Finally, the DWV-piping installation process is detailed in Assignment 3. This includes a description of pipe measuring and cutting methods. The textbook explains, with great detail, a typical bath installation from the building drain connection in the basement or crawl space to the stack penetration in the roof. You’ll study main stack installation as well as horizontal branch plumbing. In addition to DWV piping, you’ll learn how certain fixtures are installed at this stage of construction.
When you complete this lesson, you’ll be able to
Design plumbing systems that are easily serviced
Plan plumbing systems to save materials
Understand design modifications that accommodate the disabled
Explain the steps involved in bringing water and sewer service into a building
Contrast and compare three methods of pipe measurement between fittings
Demonstrate techniques for working with plastic, copper, galvanized-iron, and cast-iron materials
When building a new home or renovating an existing one, a homeowner often meets with a kitchen/bath designer to plan a new design. During this process, you can be reasonably sure they won’t study piping diagrams along with tile samples and color chips. That’s because the plumber’s involvement in the design process usually begins after the homeowner, designer, or architect finalizes the layout. It’s then the plumber’s responsibility to carefully study the resulting plans for the bathroom, kitchen, or laundry room while designing a practical piping system. Your textbook explains this design process.

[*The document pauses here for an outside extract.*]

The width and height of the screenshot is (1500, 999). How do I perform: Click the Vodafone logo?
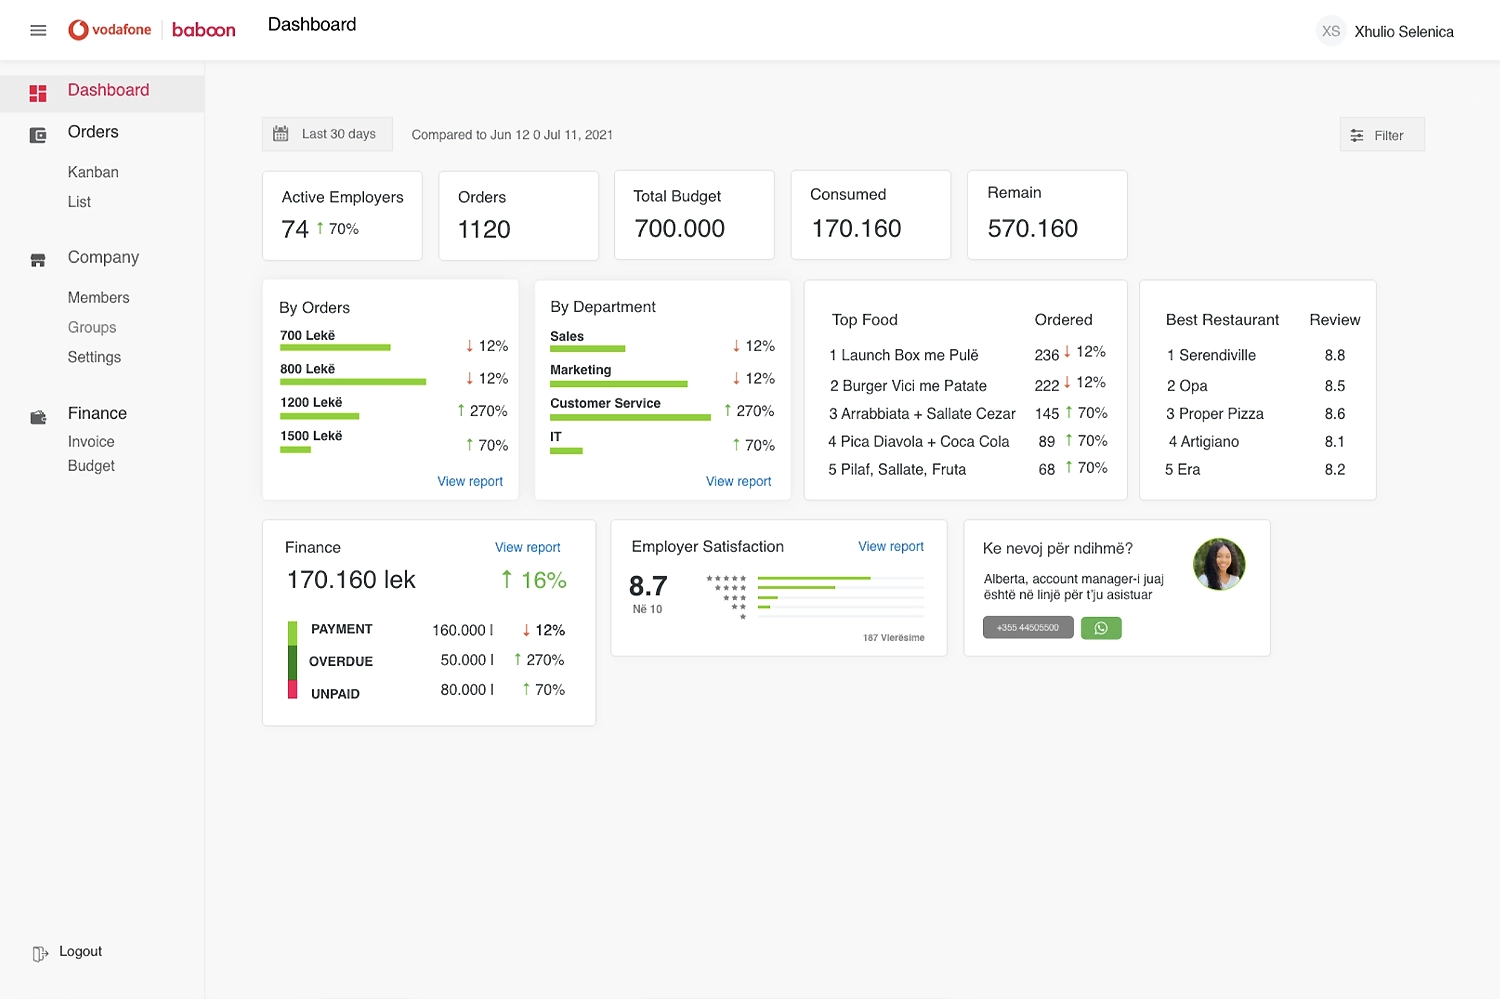(110, 29)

When it comes to plumbing systems, there’s an important difference between what’s possible and what’s practical. For instance, assume a bathroom designer suggests moving a toilet to an opposing wall as a way to create a more appealing space in a remodeled bathroom. In his design, this change seems minimal as the homeowner also intends to replace the flooring and subflooring. However, after exposing the existing drain system, the plumber learns that extending the drain line to the new location means installing a drainage pipe running perpendicular to the floor joists. This hidden detail means that several floor joists must be significantly altered and that the toilet’s new location requires an additional dedicated vent pipe running through the wall, attic space, and roof. The design initially appeared as a relatively small, practical modification to a bathroom. The designer and homeowner assumed it required the addition of a few extra feet of pipe joined to the existing drain system. After the plumber is involved, it’s now clear that the change also requires the cost of cutting and reinforcing several floor joists and other framing members, installing the new vent along with an additional roof flange, and repairing the many wall surfaces that must be removed to install the vent pipe. While this proposed modification is possible, unless cost is of no importance to the homeowner, it’s not a very practical design.

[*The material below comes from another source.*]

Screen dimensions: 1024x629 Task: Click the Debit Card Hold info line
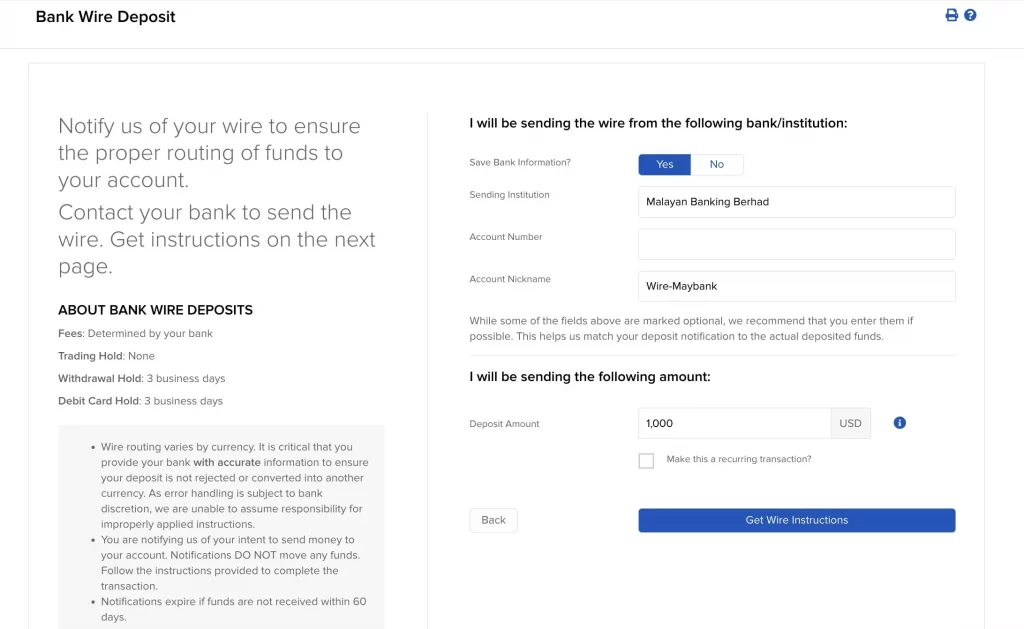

Starting the System Design
Designing the plumbing system for a newly constructed building typically offers the plumber more practical options than he or she encounters during renovation work. While designing the building, the architect considers the location of plumbing fixtures in relation to other rooms that require plumbing. Where possible, practical designs include positioning bathrooms over each other or back-to-back. Predicting and correcting DWV routing problems is relatively easy when designing the plumbing system for a structure that’s not yet complete. However, don’t be tricked into thinking that new- construction plumbing-system design offers no challenges. You should put the same effort into studying plans for a new home, for instance, as you would when approaching a remodeling job. Catching potential problems in the design phase eliminates cost overruns and project delays. Remember, even though several very skilled people are typically involved in the design phase of a particular project, it’s the plumber who will ultimately transform their ideas into a properly working plumbing system.

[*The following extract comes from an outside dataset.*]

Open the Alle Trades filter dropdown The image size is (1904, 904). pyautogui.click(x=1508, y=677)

Approach each plumbing system design by first considering the DWV piping. First, the material cost of this larger-diameter pipe (compared to supply pipe) is greater. The labor consumed while installing larger pipes is greater as well. Second, since water moves through the drain system only as a result of gravity, these pipes must be carefully sloped. This limits acceptable positions in a way that doesn’t factor into the routing of the pressurized water-supply part of the system. Ultimately, your goal is to plan a drainage route incorporating the proper slope with the least number of turns. You’ll then plan the supply-piping runs taking into account the DWV system’s intended path.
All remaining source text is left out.